Aim: To compare the variety and incidence of internal injuries after manual and mechanical chest compressions during CPR.
Methods: In a prospective pilot study conducted in two Swedish cities, 85 patients underwent autopsy after unsuccessful resuscitation attempts with manual or mechanical chest compressions, the latter with the LUCAS device. Autopsy was performed and the results were evaluated according to a specified protocol.
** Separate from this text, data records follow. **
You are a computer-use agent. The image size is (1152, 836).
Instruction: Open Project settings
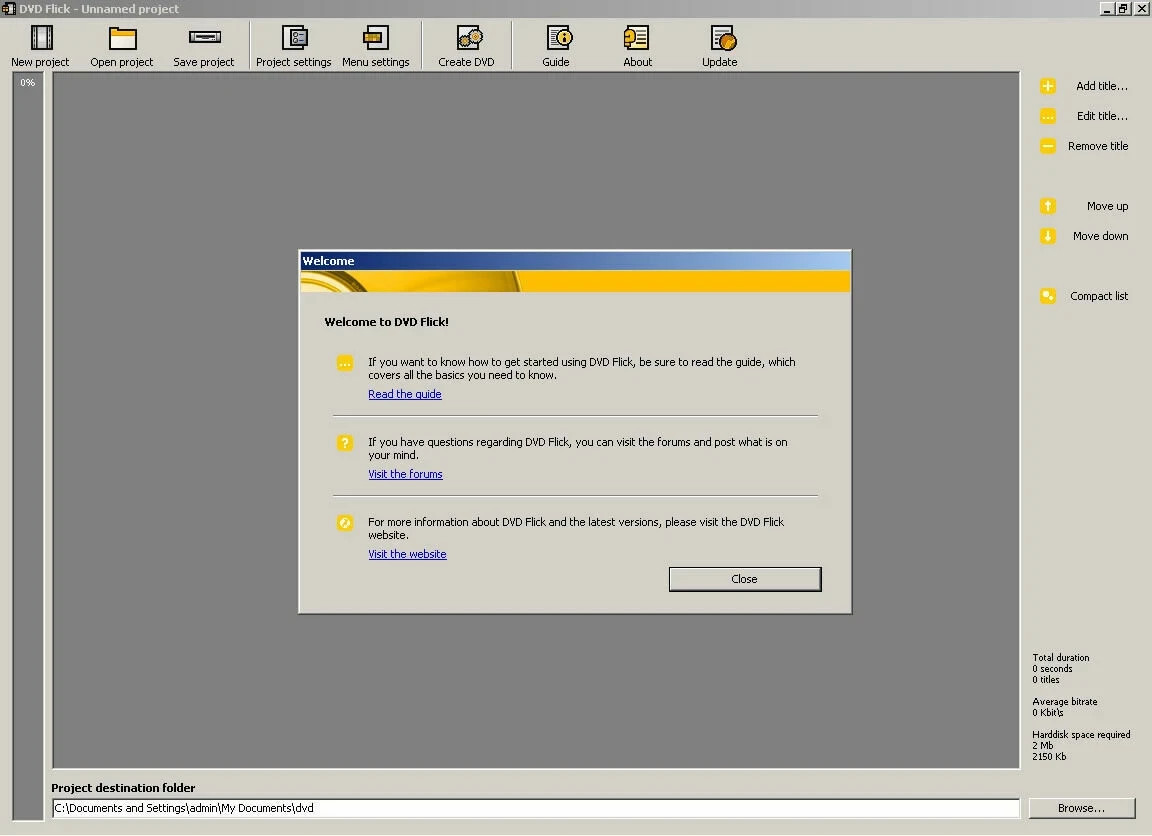tap(293, 45)
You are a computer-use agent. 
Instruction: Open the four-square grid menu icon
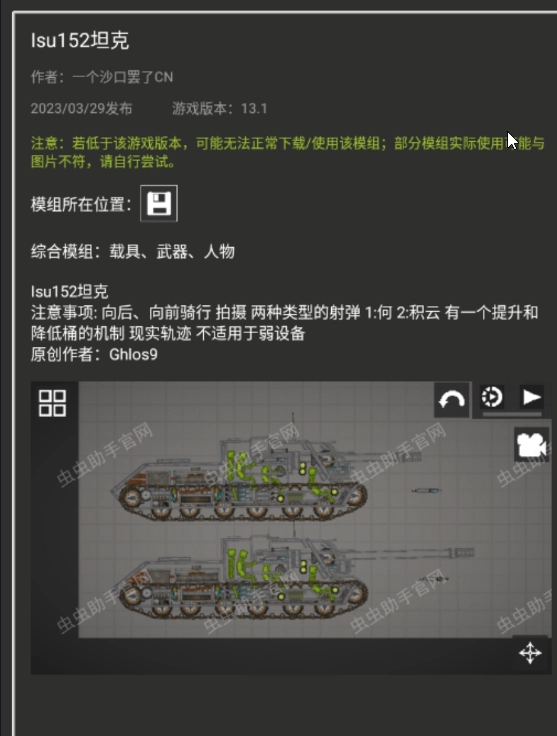[52, 403]
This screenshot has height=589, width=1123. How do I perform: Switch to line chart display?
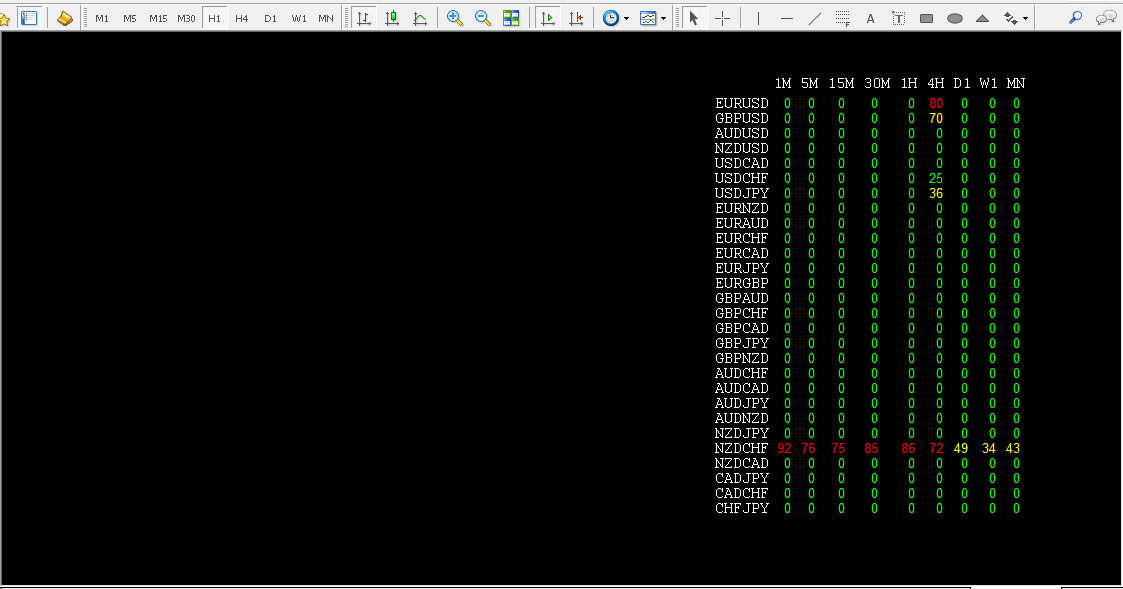[x=420, y=18]
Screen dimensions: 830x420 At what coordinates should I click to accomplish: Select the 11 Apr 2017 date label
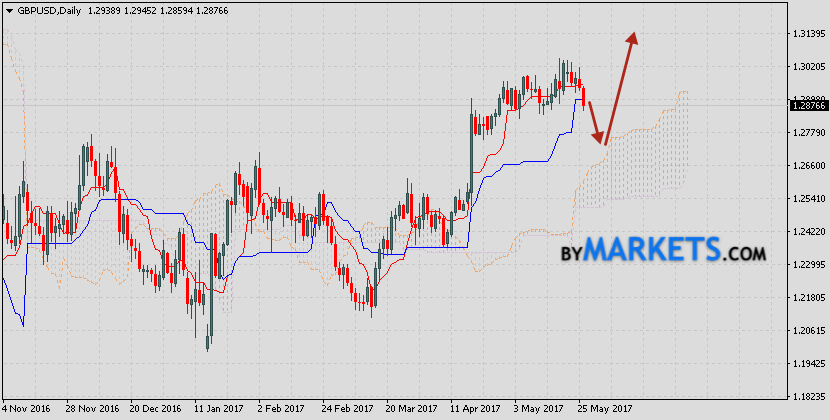475,409
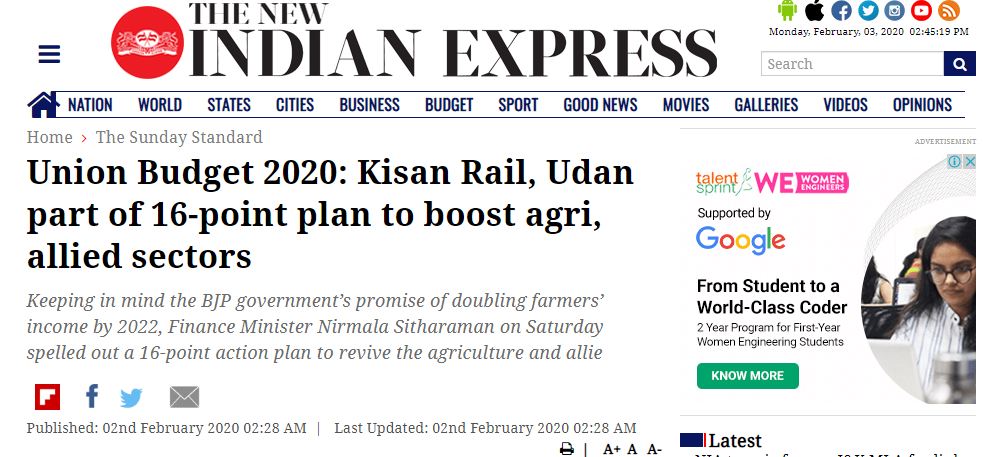
Task: Open The Sunday Standard breadcrumb link
Action: coord(179,137)
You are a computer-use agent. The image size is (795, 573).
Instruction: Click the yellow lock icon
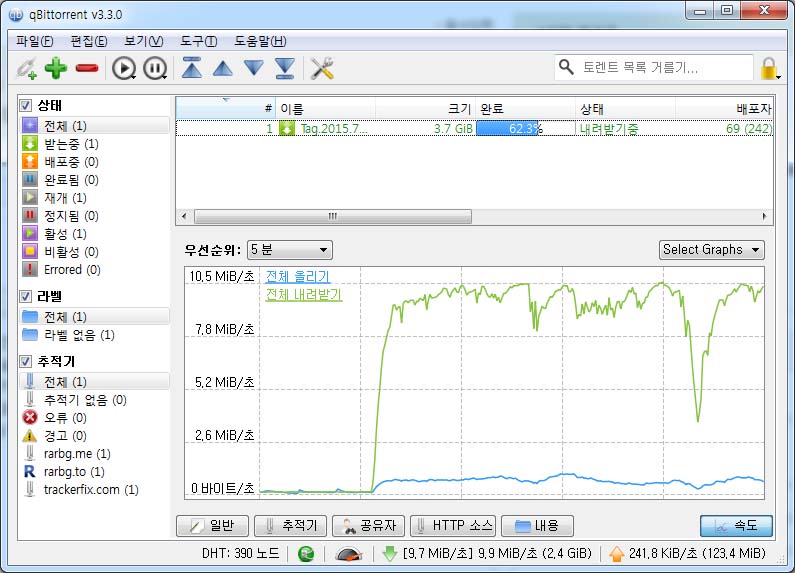pos(769,68)
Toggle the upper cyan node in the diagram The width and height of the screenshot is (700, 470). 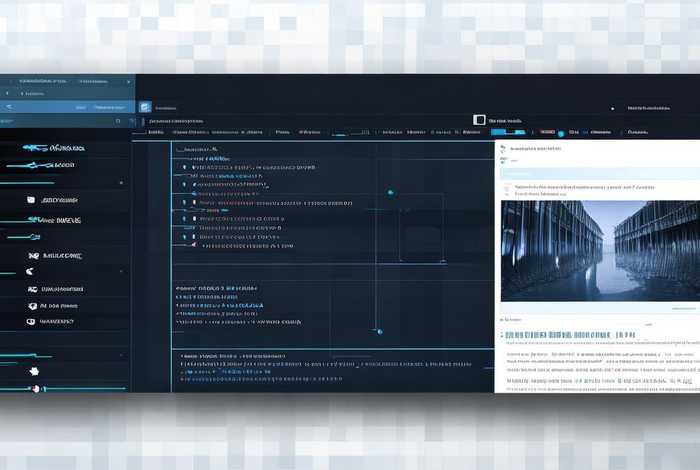[390, 192]
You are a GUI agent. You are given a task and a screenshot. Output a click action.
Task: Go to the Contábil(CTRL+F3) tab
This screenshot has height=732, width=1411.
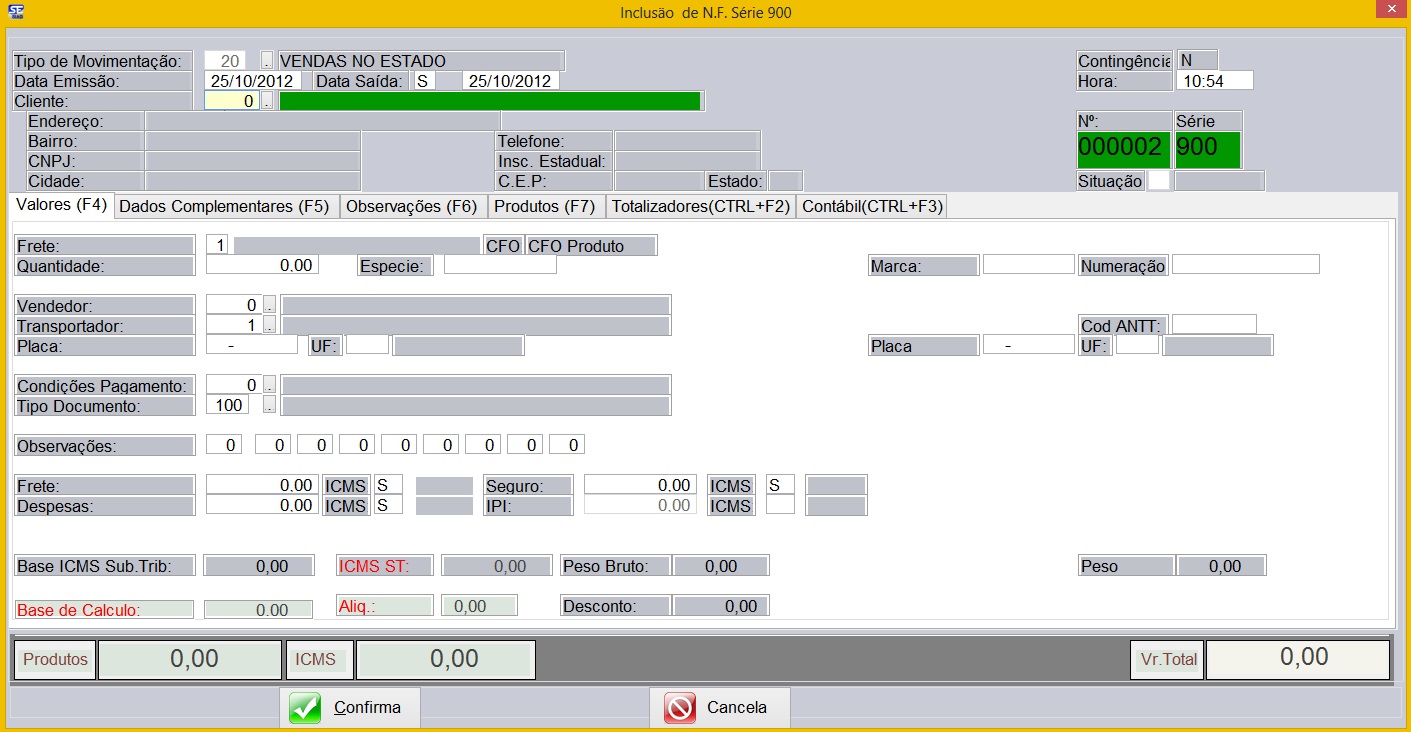point(872,207)
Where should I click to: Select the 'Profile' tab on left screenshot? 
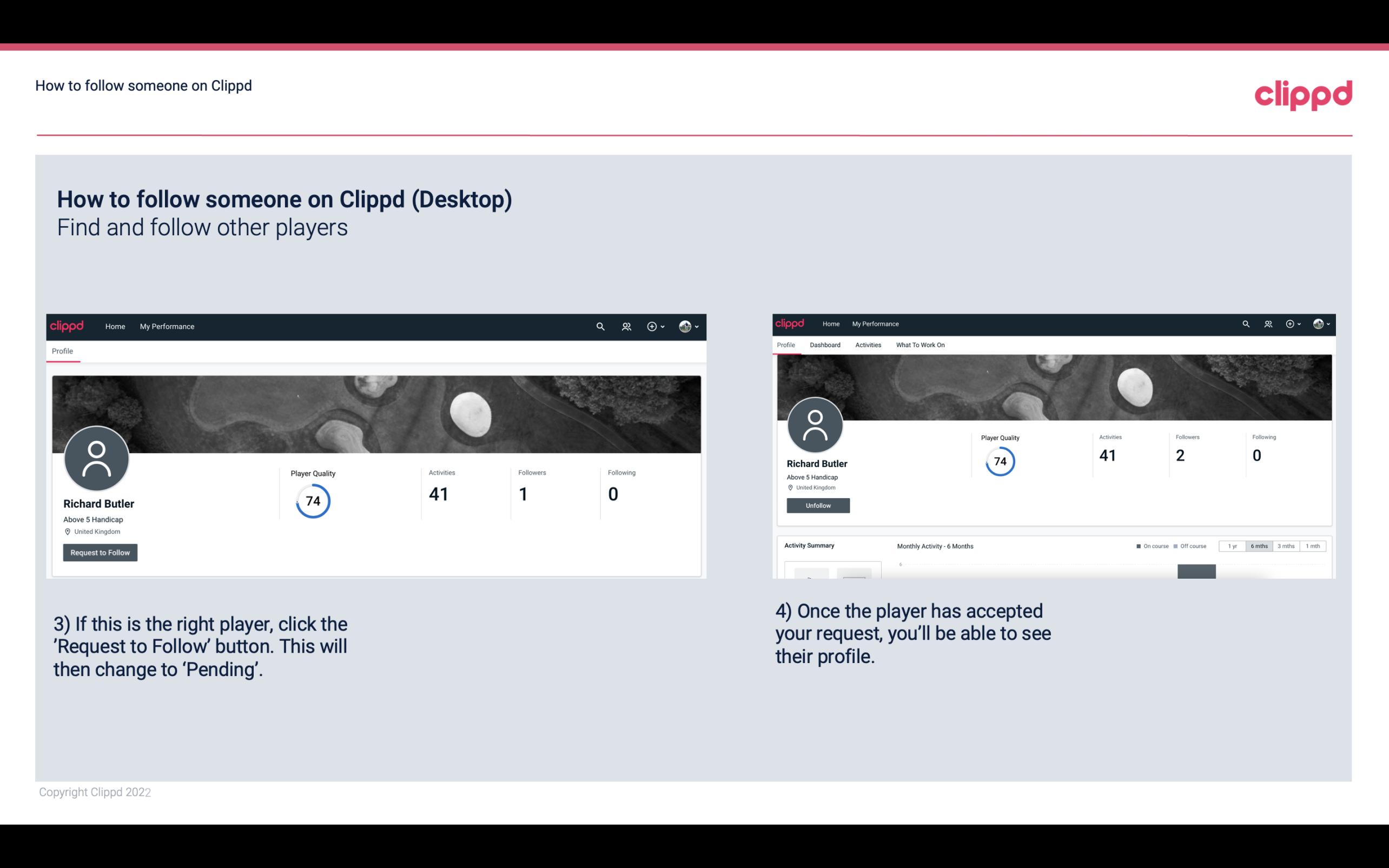[62, 350]
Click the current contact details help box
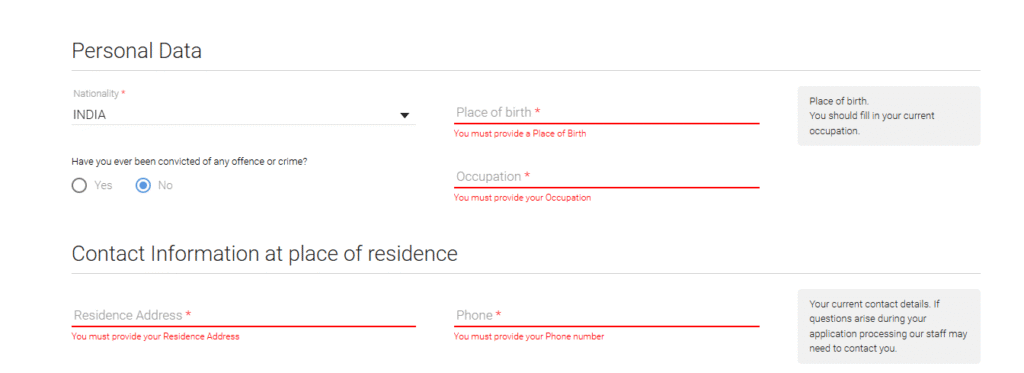 click(x=889, y=326)
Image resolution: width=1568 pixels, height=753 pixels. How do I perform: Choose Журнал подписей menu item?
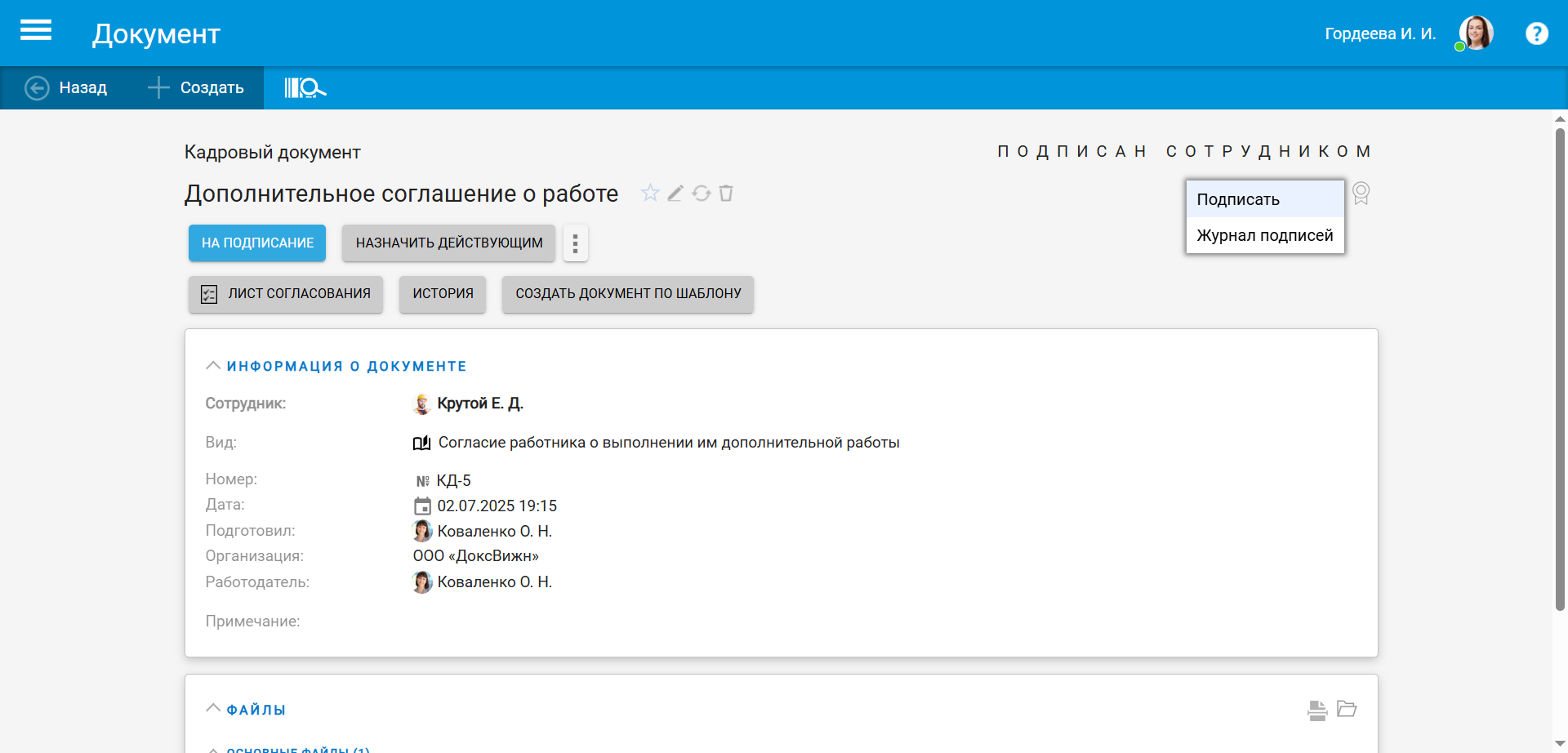pyautogui.click(x=1264, y=235)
Results: No injuries were found in 26/47 patients in the manual group and in 16/38 patients in the LUCAS group (p=0.28). Sternal fracture was present in 10/47 in the manual group and 11/38 in the LUCAS group (p=0.46), and there were multiple rib fractures (> or =3 fractures) in 13/47 in the manual group and in 17/38 in the LUCAS group (p=0.12). Bleeding in the ventral mediastinum was noted in 2/47 and 3/38 in the manual and LUCAS groups respectively (p=0.65), retrosternal bleeding in 1/47 and 3/38 (p=0.32), epicardial bleeding in 1/47 and 4/38 (p=0.17), and haemopericardium in 4/47 and 3/38 (p=1.0) respectively. One patient in the LUCAS group had a small rift in the liver and one patient in the manual group had a rift in the spleen. These injuries were not considered to have contributed to the patient's death.
Conclusion: Mechanical chest compressions with the LUCAS device appear to be associated with the same variety and incidence of injuries as manual chest compressions.